Каждый урок русского языка с пятого по восьмой класс мы писали мини-сочинения из трех-четырех предложений, набивали руку. К экзамену в восьмом мы были подготовлены качественно. В девятом-десятом классах у меня был другой учитель, преподавание было другое, и перо у меня слегка затупилось, но выпускное сочинение я написал хорошо.
Собственно сочинительство во мне проснулось гораздо позже, лет через двадцать после школы. Были и до того опыты писания стихов, но редкие и «вприпрыжку». А тогда открылась небольшая форточка в творческое пространство, и я начал «списывать» оттуда мысли в основном в стихотворной форме, едва успевая фиксировать их на бумаге. Несколько лет длилось это списывание. А потом мы похоронили бабушку… Вместе с ней ушел творческий заряд. Нет, не сразу, но постепенно сократилось количество «списываний», реже и реже приходили стихи, позже пошла проза. Я начал писать рассказы: легкие, ироничные, в чем-то сатирические. Но через некоторое время и этот ручей, поначалу журчащий, почти затих, позднее почти иссяк.
А пока «сочинялки» множились, копились, и однажды пришла мысль собрать все это «добро» в книжку. К тому времени у меня уже был опыт книгопечатания, для дочери мы с женой сделали рукописную книжку «Зверюшки для Настюшки». А было это так: мы купили наклейки для оформления детской кроватки, там были ежик, лисенок, бегемотик, два щенка, кто-то еще… Я сочинил четверостишья под каждую картинку, мы наклеили и написали все это на плотной бумаге, сшили, и получилась книжка. И теперь с таким-то «опытом» мне не составило большого труда собрать в книгу свои более «серьезные» сочинения.

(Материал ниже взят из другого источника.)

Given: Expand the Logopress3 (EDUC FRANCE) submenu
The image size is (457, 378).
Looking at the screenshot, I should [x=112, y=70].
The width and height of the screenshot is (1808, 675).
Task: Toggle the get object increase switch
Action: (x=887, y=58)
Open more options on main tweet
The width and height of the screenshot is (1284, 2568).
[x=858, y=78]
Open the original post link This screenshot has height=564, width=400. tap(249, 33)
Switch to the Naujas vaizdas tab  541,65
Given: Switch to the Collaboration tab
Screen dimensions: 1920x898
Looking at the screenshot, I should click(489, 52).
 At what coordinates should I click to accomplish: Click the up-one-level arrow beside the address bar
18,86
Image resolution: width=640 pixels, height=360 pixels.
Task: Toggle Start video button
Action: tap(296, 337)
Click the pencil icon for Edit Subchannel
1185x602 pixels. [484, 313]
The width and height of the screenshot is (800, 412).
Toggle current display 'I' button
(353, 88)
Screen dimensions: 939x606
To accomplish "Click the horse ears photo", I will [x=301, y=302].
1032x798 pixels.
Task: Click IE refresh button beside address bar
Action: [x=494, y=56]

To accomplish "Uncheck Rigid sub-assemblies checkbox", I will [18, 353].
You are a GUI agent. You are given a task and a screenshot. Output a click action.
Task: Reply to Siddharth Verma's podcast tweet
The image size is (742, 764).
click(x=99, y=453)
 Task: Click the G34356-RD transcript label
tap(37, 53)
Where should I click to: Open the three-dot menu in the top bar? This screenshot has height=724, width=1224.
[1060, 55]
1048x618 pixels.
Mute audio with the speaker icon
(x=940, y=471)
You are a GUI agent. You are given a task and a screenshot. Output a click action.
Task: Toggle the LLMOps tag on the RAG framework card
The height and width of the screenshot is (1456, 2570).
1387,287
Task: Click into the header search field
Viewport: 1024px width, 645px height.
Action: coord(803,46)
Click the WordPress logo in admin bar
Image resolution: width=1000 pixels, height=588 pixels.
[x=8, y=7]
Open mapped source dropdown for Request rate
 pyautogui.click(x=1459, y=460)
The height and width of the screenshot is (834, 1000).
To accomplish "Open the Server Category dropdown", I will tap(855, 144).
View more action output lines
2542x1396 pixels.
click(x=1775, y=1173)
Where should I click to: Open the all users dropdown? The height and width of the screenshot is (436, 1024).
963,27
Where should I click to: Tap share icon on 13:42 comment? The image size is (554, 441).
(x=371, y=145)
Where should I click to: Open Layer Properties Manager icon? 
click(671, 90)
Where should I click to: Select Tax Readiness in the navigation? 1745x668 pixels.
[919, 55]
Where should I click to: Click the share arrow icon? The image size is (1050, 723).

В ту пору у нас уже был компьютер. Набрав на нем тексты, я собрал их по разделам - стихи, проза, афоризмы. Пришлось повозиться с макетом книги, это оказалось посложней рукописной тетрадки в восемь страниц. Но в результате у меня появился опыт формирования книжного блока. Я даже сделал пресс для брошюрования собственной конструкции. Так как работа с программой для создания книг у меня не пошла (никак не получалось автоматизировать раскладку страниц по «тетрадкам», все время в конце оставались пустые страницы), я распечатал на принтере по одному листу будущей книги, вручную заправляя и переворачивая страницы. Когда макет был готов, я, пользуясь служебным положением, ночью на казенном ксероксе увеличил тираж до восьми экземпляров. Сшитые вручную на самодельном прессе книги разошлись по знакомым и родственникам, даже экземпляр, который я делал для себя.
А не так давно младший сын с подругой подарили мне мою книгу в твердом переплете. Было приятно. Так что у меня теперь есть авторский экземпляр.
В последнее время у меня стали появляться мысли, просящиеся на бумагу. Время от времени я пишу миниатюры и рассказы, показываю жене, она говорит, что хорошо. Надеюсь - не лукавит.
Более пятидесяти лет прошли с тех пор, как я научился читать, но бессистемность в чтении бывает подводит и сейчас. Особенно когда с умным видом надо поддержать разговор на литературные темы. Нет, иногда кривая выносит, а иногда просто молчу. Но теперь-то я понимаю: читать - это не просто считывать буквы и слова, это гораздо больше.